Sometimes I wonder if I'll regret not scrapbooking. People are always trying to convince me to do it. The "scrappers". They really can make you feel guilty. At this point, though, I'm so far behind I could never catch up, even if I wanted to. I take hundreds of photos of the boys, and I do things with them. I frame some. I send some to the grandparents. I make Christmas cards on Shutterfly with them. Mostly they sit on iphoto waiting for something to happen.
Why are we so obsessed with making and preserving memories? Is it because our own parents could hardly be bothered to take a picture of us? My own mother started a baby book for my older sister. When I came along 21 months later, she simply wrote things about me in the margins. I'm not sure if there are any existing baby photos of my younger sister.

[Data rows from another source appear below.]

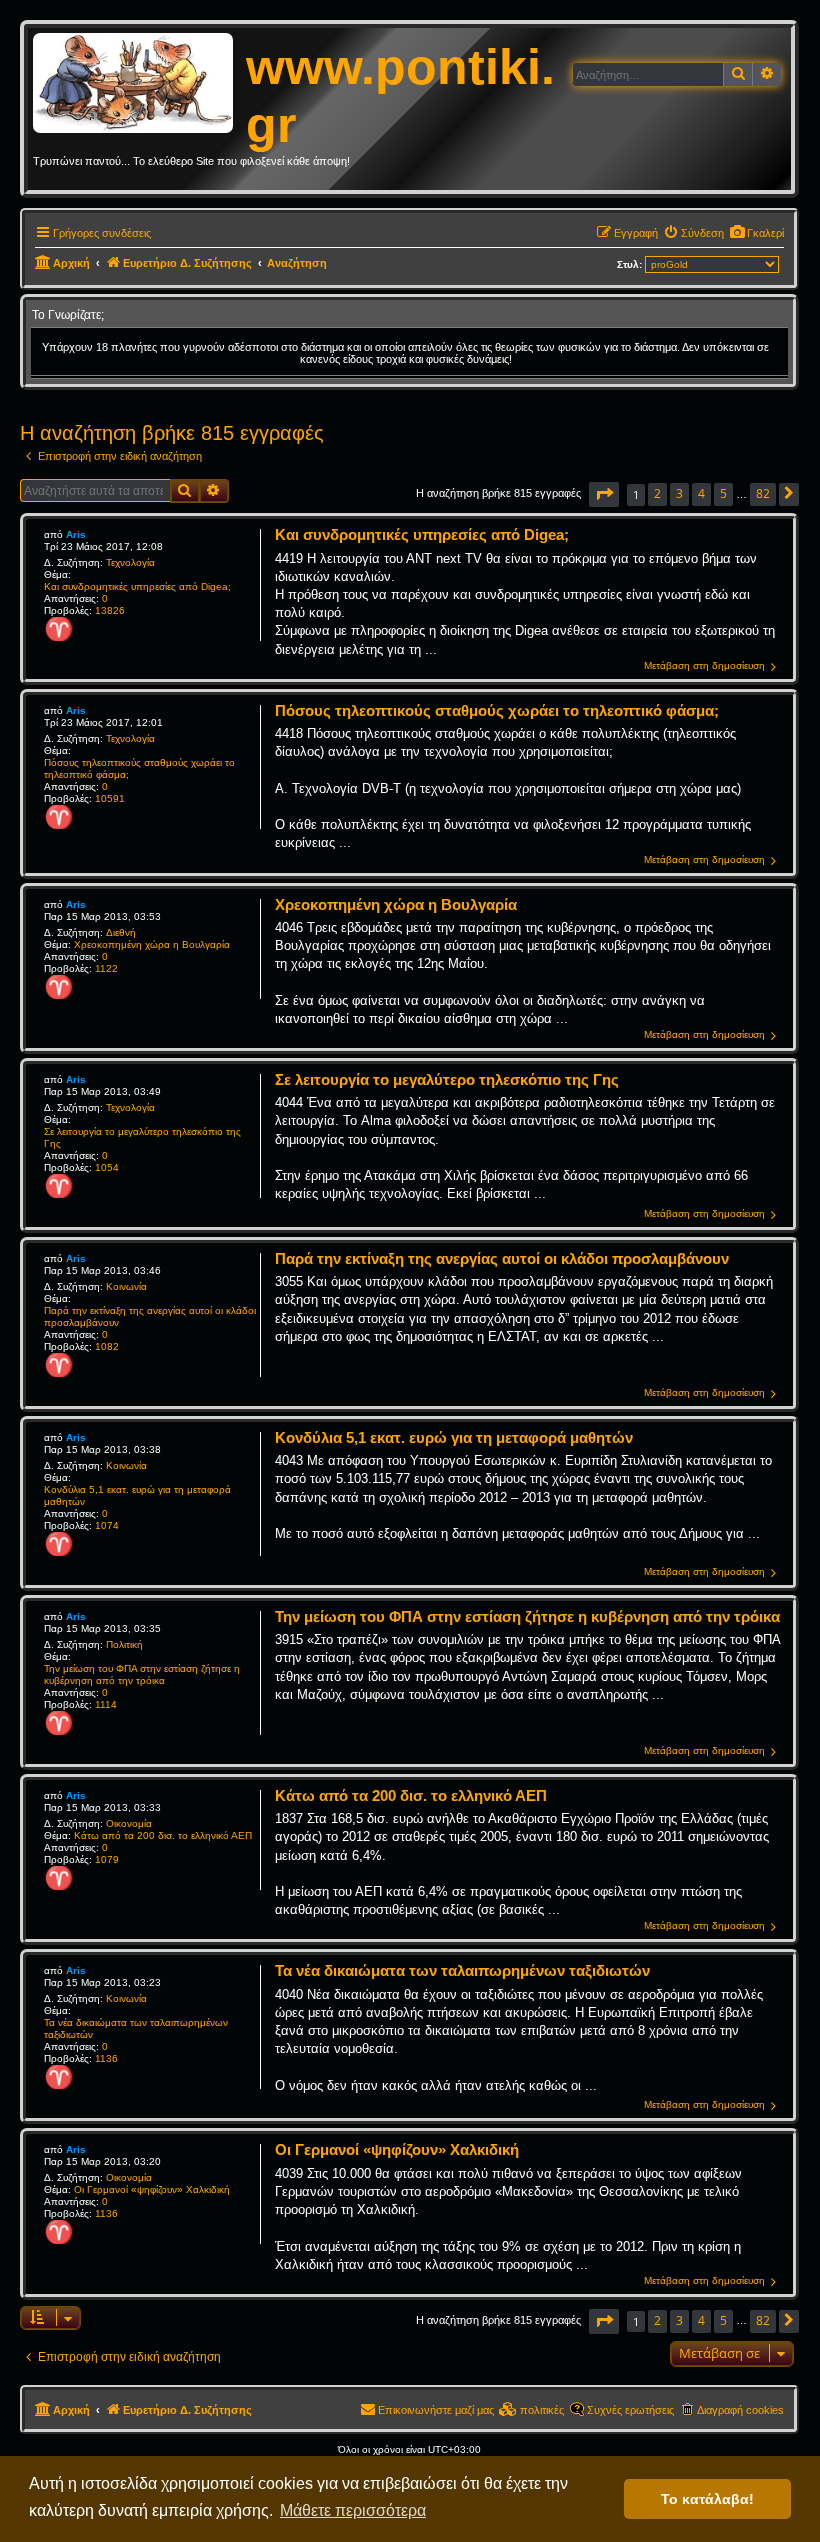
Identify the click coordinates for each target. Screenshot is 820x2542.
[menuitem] (756, 233)
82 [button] (763, 493)
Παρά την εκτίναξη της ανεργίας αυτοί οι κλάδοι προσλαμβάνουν (150, 1316)
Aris (76, 534)
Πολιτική (124, 1644)
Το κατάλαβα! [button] (707, 2499)
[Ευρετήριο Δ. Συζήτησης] (139, 84)
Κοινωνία (126, 1286)
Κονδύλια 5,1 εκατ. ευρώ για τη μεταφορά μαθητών (137, 1495)
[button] (604, 494)
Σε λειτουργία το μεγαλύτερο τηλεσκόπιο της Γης (142, 1137)
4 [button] (701, 493)
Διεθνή (121, 932)
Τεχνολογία (130, 562)
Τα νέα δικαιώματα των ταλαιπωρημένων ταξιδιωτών (136, 2028)
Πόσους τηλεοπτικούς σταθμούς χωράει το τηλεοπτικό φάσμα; (139, 768)
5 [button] (723, 493)
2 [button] (657, 493)
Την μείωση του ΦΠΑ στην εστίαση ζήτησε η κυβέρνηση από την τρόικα (142, 1674)
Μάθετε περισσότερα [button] (353, 2510)
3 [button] (679, 493)
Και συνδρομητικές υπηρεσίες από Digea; (137, 586)
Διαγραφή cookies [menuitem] (740, 2410)
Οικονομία (129, 1823)
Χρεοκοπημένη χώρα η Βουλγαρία (152, 944)
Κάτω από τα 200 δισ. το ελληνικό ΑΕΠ (163, 1835)
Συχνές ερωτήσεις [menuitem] (630, 2410)
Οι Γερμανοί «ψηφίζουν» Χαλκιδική (152, 2189)
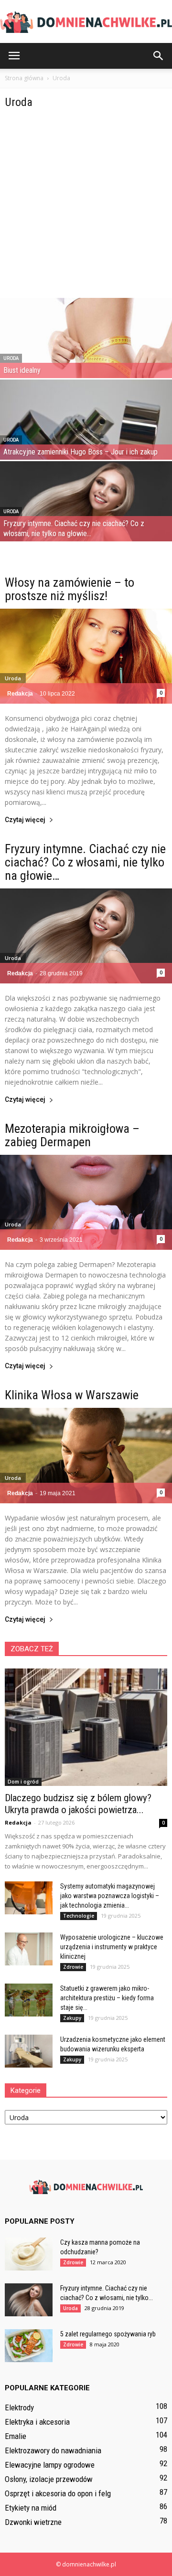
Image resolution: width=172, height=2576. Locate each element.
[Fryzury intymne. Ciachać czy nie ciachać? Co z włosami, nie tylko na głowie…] (86, 514)
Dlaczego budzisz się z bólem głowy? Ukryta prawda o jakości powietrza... (78, 1804)
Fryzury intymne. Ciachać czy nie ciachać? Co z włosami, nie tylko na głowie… (85, 862)
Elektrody (19, 2407)
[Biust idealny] (86, 351)
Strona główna (24, 78)
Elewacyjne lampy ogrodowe (50, 2465)
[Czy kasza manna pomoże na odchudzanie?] (29, 2254)
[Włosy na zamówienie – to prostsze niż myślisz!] (86, 656)
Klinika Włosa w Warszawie (72, 1395)
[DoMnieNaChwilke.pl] (86, 22)
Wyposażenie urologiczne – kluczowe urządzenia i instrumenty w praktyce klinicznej (111, 1946)
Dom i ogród (23, 1781)
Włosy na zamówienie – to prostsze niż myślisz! (69, 589)
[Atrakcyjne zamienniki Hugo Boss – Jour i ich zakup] (86, 433)
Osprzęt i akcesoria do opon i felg (58, 2493)
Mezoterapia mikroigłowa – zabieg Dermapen (72, 1135)
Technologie (78, 1915)
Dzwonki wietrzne (33, 2522)
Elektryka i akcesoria (37, 2422)
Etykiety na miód (30, 2508)
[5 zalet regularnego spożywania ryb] (29, 2345)
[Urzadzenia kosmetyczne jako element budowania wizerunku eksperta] (29, 2051)
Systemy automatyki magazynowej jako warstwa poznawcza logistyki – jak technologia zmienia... (109, 1895)
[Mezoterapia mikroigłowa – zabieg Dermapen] (86, 1202)
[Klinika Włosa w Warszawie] (86, 1455)
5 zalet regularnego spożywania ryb (108, 2334)
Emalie (15, 2436)
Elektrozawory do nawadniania (53, 2450)
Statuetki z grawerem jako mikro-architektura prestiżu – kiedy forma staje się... (107, 1998)
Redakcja (20, 693)
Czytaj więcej (25, 819)
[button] (158, 56)
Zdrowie (73, 1967)
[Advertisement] (86, 207)
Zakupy (72, 2018)
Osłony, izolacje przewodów (49, 2479)
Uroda (11, 358)
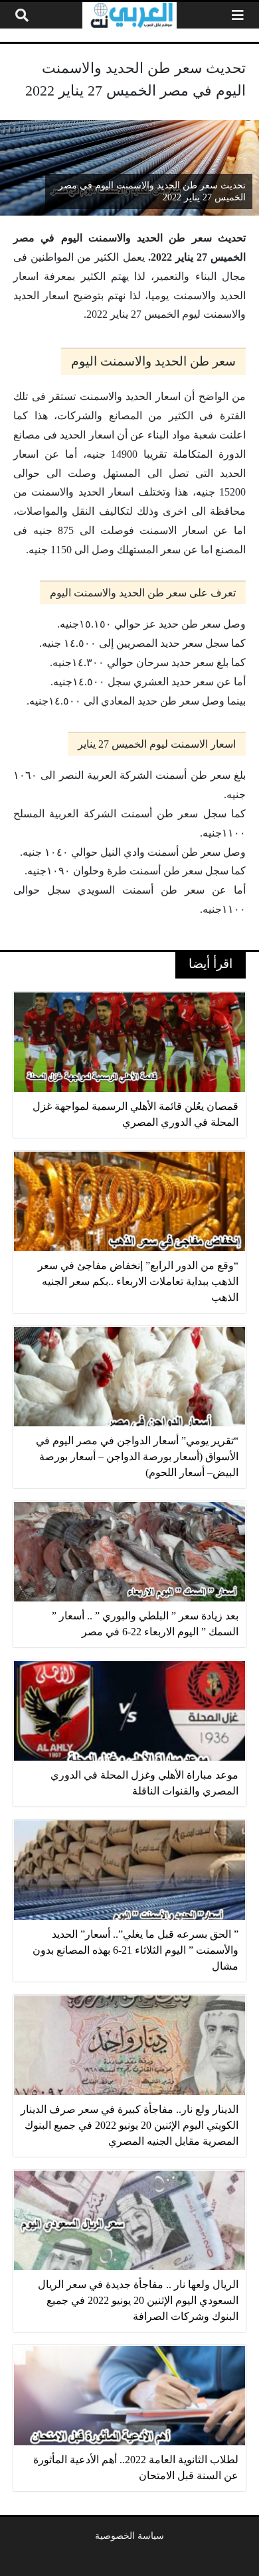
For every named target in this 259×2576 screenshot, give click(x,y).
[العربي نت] (129, 15)
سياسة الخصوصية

The main problem I see with all the scrapbooks that are being made is this: What's going to happen to them all? Imagine for a moment. The year is 2018. Ava is packing up the car, going off to college. Mom comes out to the driveway with a huge box. "Here sweetie," mom says, "I've been saving these for you." Ava looks in the box. Sees the 19 scrapbooks, every moment of her life from conception to high school graduation, photographed, trimmed with fancy scissors, framed with multicolored papers, hand-lettered comments.
"I'm not taking that to college!" Ava says. "Ugh, mom, it's so embarrasing!"
With an active imagination, you can justify doing (or not doing) just about anything!
1 comment:
I love it! Especially since today at brunch I was taking 9 thousand pictures of the kids. And for what? Because clearly I love the feeling of saying sweetly, then screaming "Smile, Lia. Lia, smile. Lia, come on, smile. Ben look over here. Cockadoodle doo, Ben, look at mommy. Lia smile. Hey, Ben over here." Only to have 16 of the same blurry, back-of-head, scowly shots.